InscriptionsLower right: G. Courbet
Provenance1858, sold by the artist to van Isacker, Antwerp, for 8,000 francs; 1862, exchanged by van Isacker with the Galerie Cadart et Luquet, Paris [see note 1]; April, 1866, brought to the United States by Cadart et Luquet and sold to the Allston Club, Boston, for 25,000 francs ($5000) [see note 2]; about 1873, upon the dissolution of the Allston Club, passed to Henry Sayles (b. 1834 - d. 1918), Boston; 1918, by inheritance to his nephew, George Tappan Francis, Boston and Needham, MA; 1918, sold by George Tappan Francis to the MFA for $75,000. (Accession Date: September 12, 1918)

NOTES:
[1] See René Brunesoeur, Museum Contemporain: Biographies. Gustave Courbet (Paris, 1867), p. 22 and Robert Fernier, "En Voyage avec Courbet," Les Amis de Gustave Courbet 1966, p. 43. Citing Fernier, Bruce K. MacDonald suggested that the artist "probably transferred the painting" to him in 1858; see his "The Quarry by Gustave Courbet," MFA Bulletin 67, no. 348 (1969): 52. Van Isacker exhibited the painting in 1860; see "Catalogue de Tableaux Tirés de Collections d'Amateurs" (26 Boulevard des Italiens, Paris, 1860), cat. no. 125 (measuring 160 x 175 cm.). Courbet enlarged the painting in 1862 at the insistence of the dealer Luquet.
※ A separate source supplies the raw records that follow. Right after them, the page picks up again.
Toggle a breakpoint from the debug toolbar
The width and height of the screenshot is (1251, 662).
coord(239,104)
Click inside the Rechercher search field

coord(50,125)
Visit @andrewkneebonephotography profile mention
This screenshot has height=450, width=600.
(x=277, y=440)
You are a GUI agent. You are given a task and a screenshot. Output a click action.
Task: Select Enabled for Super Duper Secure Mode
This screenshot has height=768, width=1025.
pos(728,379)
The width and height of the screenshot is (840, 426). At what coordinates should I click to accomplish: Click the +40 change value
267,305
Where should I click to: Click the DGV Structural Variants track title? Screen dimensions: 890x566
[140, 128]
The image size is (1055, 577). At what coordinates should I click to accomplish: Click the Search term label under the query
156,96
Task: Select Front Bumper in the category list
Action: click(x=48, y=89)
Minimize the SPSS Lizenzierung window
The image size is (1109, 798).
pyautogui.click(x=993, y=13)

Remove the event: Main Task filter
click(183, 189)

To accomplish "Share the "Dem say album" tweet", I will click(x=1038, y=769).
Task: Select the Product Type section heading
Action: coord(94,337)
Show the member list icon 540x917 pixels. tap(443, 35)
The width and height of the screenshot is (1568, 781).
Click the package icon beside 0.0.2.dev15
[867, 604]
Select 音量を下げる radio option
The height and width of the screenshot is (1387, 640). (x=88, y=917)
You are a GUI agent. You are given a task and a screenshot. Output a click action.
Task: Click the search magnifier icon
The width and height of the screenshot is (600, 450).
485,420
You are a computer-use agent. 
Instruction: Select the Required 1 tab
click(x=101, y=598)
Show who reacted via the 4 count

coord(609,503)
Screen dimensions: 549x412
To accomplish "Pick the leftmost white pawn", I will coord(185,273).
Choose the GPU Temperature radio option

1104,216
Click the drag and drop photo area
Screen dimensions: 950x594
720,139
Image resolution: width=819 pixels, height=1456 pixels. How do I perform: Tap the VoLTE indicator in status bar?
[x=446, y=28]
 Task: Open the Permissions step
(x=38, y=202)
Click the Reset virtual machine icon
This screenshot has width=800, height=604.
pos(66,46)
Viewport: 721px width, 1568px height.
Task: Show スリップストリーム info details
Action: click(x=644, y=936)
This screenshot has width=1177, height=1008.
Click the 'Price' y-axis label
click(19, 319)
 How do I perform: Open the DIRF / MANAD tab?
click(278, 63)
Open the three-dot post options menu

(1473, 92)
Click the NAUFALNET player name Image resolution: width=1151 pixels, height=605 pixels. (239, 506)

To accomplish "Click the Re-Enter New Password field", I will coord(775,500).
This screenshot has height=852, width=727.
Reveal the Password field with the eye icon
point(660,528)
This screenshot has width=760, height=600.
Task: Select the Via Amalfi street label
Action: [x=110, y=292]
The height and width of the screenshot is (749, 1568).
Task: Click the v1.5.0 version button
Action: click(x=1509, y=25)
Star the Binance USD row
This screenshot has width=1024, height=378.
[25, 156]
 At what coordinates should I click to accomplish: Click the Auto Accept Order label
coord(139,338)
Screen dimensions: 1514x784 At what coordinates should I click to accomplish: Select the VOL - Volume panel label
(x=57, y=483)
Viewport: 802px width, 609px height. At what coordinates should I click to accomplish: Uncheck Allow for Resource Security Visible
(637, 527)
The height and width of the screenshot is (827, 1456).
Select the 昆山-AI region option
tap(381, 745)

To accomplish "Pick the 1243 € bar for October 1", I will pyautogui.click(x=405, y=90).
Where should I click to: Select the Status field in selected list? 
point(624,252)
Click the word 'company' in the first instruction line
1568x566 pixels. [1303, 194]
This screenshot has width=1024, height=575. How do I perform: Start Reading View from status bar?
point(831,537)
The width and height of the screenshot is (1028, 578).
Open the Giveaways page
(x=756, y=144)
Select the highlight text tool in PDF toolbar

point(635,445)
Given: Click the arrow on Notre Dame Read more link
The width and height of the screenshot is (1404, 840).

[2] On the sale of the painting to the Allston Club, see "Boston Painters and Paintings," The Atlantic Monthly 62 (October, 1888): 503-504 and Martha A. S. Shannon, "Boston Days of William Morris Hunt" (Boston, 1923), pp. 87-88. The Allston Club exhibited the painting in 1866 ("First Exhibition," cat. no. 1) and 1867 ("Second Annual Exhibition," cat. no. 1), and lent it to the Boston Athenaeum between 1869 and 1872.